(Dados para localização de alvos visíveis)
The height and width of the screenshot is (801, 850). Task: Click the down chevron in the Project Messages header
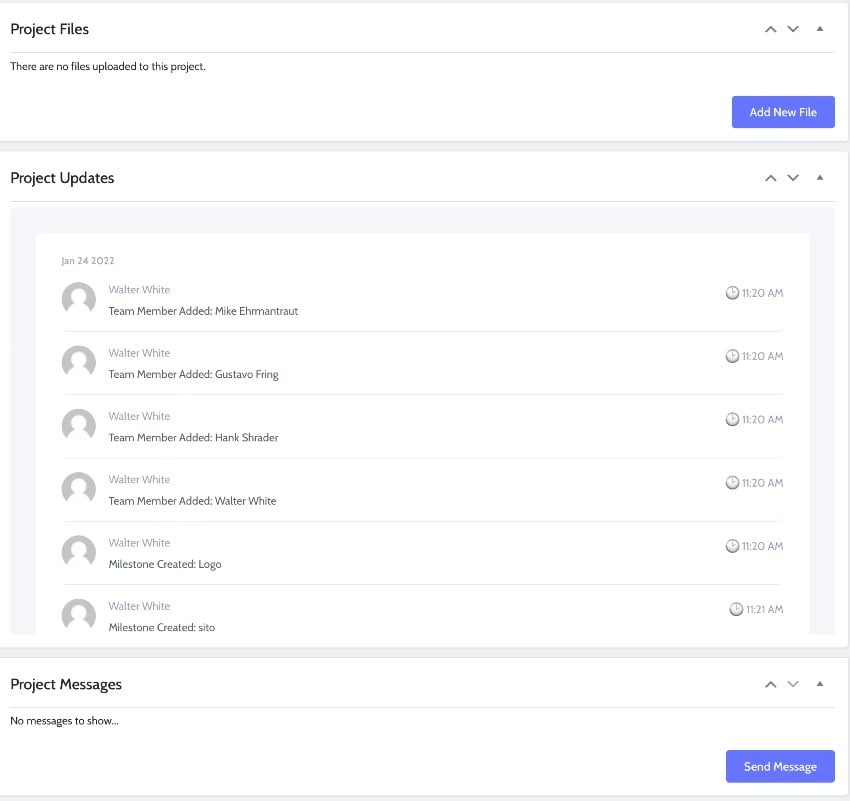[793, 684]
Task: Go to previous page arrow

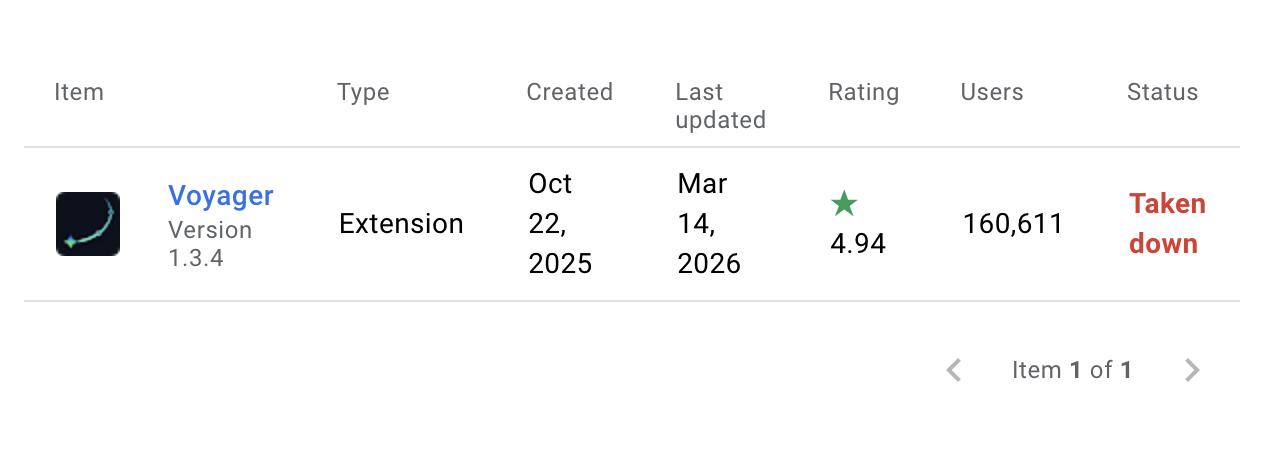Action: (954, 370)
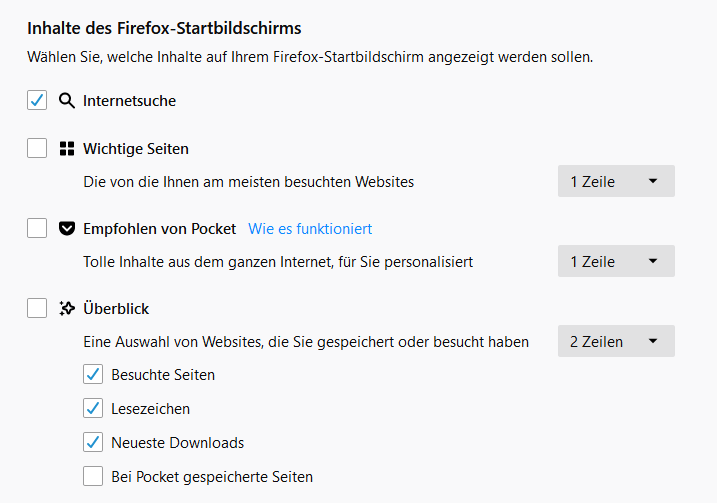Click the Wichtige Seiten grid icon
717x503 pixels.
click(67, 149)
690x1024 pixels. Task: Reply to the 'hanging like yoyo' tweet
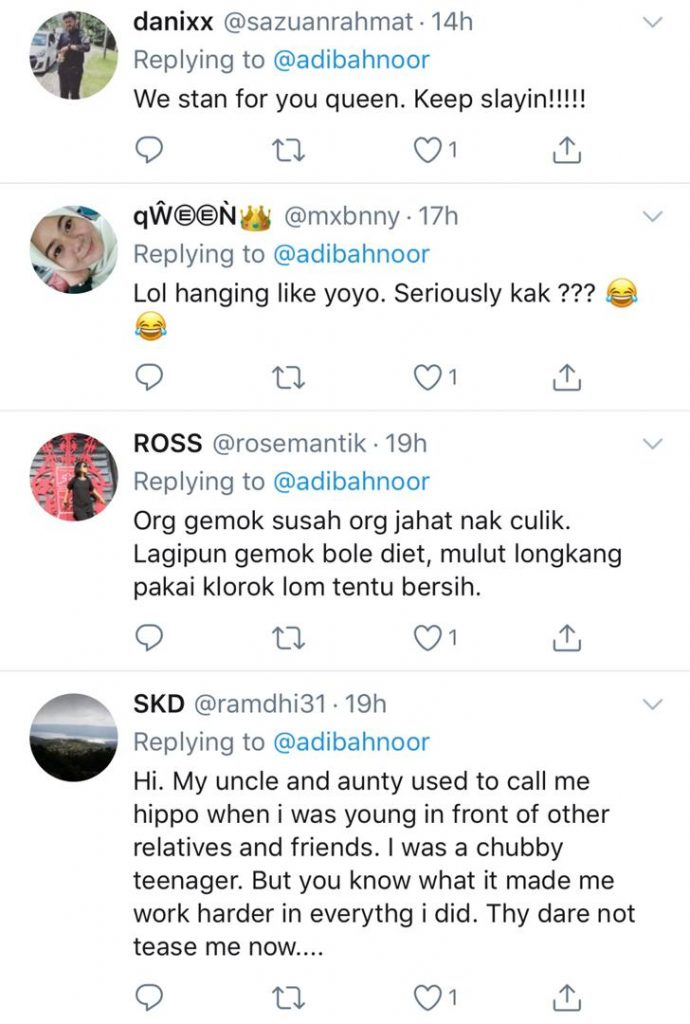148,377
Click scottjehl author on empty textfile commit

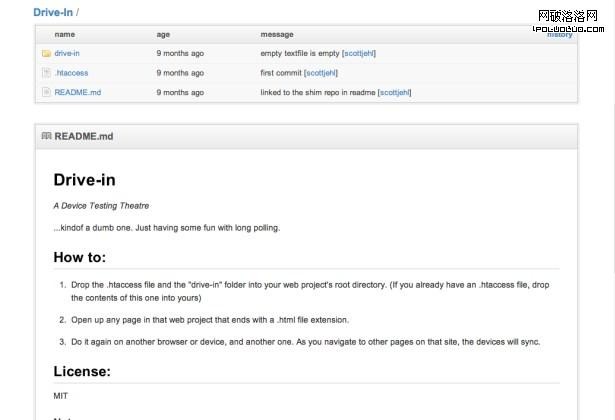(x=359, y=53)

- _TAREFA A REALIZAR_
Cite literalmente todas as linhas dos registros acima, sem incluir as imagens na resposta.

- _RESULTADO_
The height and width of the screenshot is (801, 850). Task: Click the down chevron in the Project Messages header
[793, 684]
Task: Go to previous page arrow

Action: (954, 370)
Click the Wichtige Seiten grid icon
717x503 pixels.
click(67, 149)
690x1024 pixels. Task: Reply to the 'hanging like yoyo' tweet
148,377
Click scottjehl author on empty textfile commit

(x=359, y=53)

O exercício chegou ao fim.